The former should be addressed. The latter, well it might be a job on top of a job. Im making excuses i know!

StealthPolarBear · 22/12/2018 12:42

Good luck letsmoveondude.
It's horrible to get to the stage where your hand is forced and you have to go on a strict diet :(

Yohooo · 22/12/2018 12:49

I believe you can be happy if you are morbidly obese but it's ridiculously unhealthy. Someone may be strong and reasonable 'fit' but if you are morbidly obese then it's undeniable that there are or will be huge health problems. (Diabetes, heart disease, infertility, mobility issues etc)
If you deal with all the health problems yourself then I guess that it would be a personal choice and no one else's business but in the UK people with health issues typically use services and resources that are funded by us all.

I know some people cannot help being morbidly obese though.

Branleuse · 22/12/2018 12:54

I know loads of people with health problems. It doesnt make them unhappy.
The problem with dieting, is it usually means drastically cutting down on one of the main things that gives people pleasure and comfort in life.

Youve got to weigh up whether its worth it

AnotherPidgey · 22/12/2018 13:14

Heavy drinkers/ alcoholics don't all get liver disease. Smokers don't all get lung cancer/ COPD. Obesity is linked with a huge range of life affecting and life limiting conditions. She may remain healthy, but the odds are stacked against her.

The causes of obesity are complex.
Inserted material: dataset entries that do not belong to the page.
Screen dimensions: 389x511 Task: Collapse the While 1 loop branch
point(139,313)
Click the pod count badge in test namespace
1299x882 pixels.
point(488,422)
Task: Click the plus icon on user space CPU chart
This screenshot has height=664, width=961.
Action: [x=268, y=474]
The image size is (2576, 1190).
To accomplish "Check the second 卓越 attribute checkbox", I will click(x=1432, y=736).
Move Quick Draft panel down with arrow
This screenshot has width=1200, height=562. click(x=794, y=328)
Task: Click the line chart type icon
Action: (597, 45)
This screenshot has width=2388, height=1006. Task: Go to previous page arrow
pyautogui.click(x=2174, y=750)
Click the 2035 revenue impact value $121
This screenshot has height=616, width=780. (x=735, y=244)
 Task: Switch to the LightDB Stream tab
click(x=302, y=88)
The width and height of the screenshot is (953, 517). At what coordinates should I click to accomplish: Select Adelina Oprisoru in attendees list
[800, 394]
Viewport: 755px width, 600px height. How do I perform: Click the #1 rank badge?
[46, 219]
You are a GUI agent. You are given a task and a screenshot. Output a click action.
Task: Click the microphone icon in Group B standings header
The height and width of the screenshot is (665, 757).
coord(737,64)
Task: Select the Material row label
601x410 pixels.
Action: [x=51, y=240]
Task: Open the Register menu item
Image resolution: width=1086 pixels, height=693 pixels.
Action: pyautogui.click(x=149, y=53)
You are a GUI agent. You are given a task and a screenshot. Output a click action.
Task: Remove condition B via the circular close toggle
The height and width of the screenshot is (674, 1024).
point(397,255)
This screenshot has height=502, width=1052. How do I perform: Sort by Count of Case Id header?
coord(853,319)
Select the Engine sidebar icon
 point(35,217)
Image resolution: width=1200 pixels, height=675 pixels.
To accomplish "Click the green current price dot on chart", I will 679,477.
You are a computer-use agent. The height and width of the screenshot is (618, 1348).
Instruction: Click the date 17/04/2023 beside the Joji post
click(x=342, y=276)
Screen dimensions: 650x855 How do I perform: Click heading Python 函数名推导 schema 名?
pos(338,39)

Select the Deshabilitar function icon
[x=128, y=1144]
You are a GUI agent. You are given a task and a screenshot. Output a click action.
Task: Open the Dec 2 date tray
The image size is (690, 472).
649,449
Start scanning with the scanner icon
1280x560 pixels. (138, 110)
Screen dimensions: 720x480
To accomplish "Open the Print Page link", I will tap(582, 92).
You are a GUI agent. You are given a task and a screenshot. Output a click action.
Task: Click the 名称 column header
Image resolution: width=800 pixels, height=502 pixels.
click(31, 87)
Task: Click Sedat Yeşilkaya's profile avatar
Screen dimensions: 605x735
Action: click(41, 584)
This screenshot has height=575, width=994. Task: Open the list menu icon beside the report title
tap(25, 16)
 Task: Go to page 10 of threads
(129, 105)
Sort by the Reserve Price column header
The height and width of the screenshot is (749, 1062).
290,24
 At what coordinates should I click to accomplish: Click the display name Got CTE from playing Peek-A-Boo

Sometimes it can be "just" bad diet and exercise habits. Sometimes there are deeper physical and mental health issues that need addressing to deal with the symptom of over eating. Crash diets don't work, but a long term, nutritious balanced diet, countered against a sensible level of activity does work.

To be morbidly obese in your twenties means that whatever the underlying cause is, the weight gain will only accumulate with age if it goes unchallenged. How big and healthy will she be in her thirties, forties, fifties, or sixties? It's statisticly unlikely that she would get to seventies or eighties from that starting point.

Is it really worth compromising fertility (and pregnancy/ birth risk), risking cancers, diabetes, heart disease etc? I think you can be mildly overweight, genuinely fit healthy and happy, but not at morbidly obese.

Being out of breath and tired in your 20s is a massive klaxxon that life will only get harder.

Shriek · 23/12/2018 03:12

Shockingly 6 x risk of breast cancer alone

moredoll · 23/12/2018 03:31

It's not going to kill her

it is going to kill her.

KittenEsque · 23/12/2018 07:04

I think you can be a bit plump and happy and not need to lose weight.

But not morbidly obese.

I mean BMI a bit over 25 (say 26, 27, maybe 28). As long as your waist size is under 31.5 inches/half your height (whichever is lower).

It does occur to me that she is expressing something of relevance to her own situation though. Namely that she uses food to self-medicate, to improve her mood. It could be as simple as she needs to find something that replaces the feelgood factor she gets from food (e.g. exercise).

Or maybe it’s something like she has very traumatic memories/experiences she would need to address in order to stop comfort eating, or that the extra weight makes her feel safe (which could be related to e.g. childhood food scarcity or too much sexualised attention at a young age). She might be expressing that she’s scared to address these things. That’s something I would understand. I wouldn’t agree with her assessment “better to be fat and happy”0, but I would see that she needs a more complex type of support and help in order to make the relevant changes, and be very sympathetic to her situation.

Whoopsies · 23/12/2018 07:55

My sister's mil was morbidly obese and perfectly happy about it. Used to often talk of how she loved it and didn't care for traditional beauty standards etc. Her attitude was admirable, but she died of massive heart failure at age 54 and never even got to meet any of her 6 grandchildren. Very sad.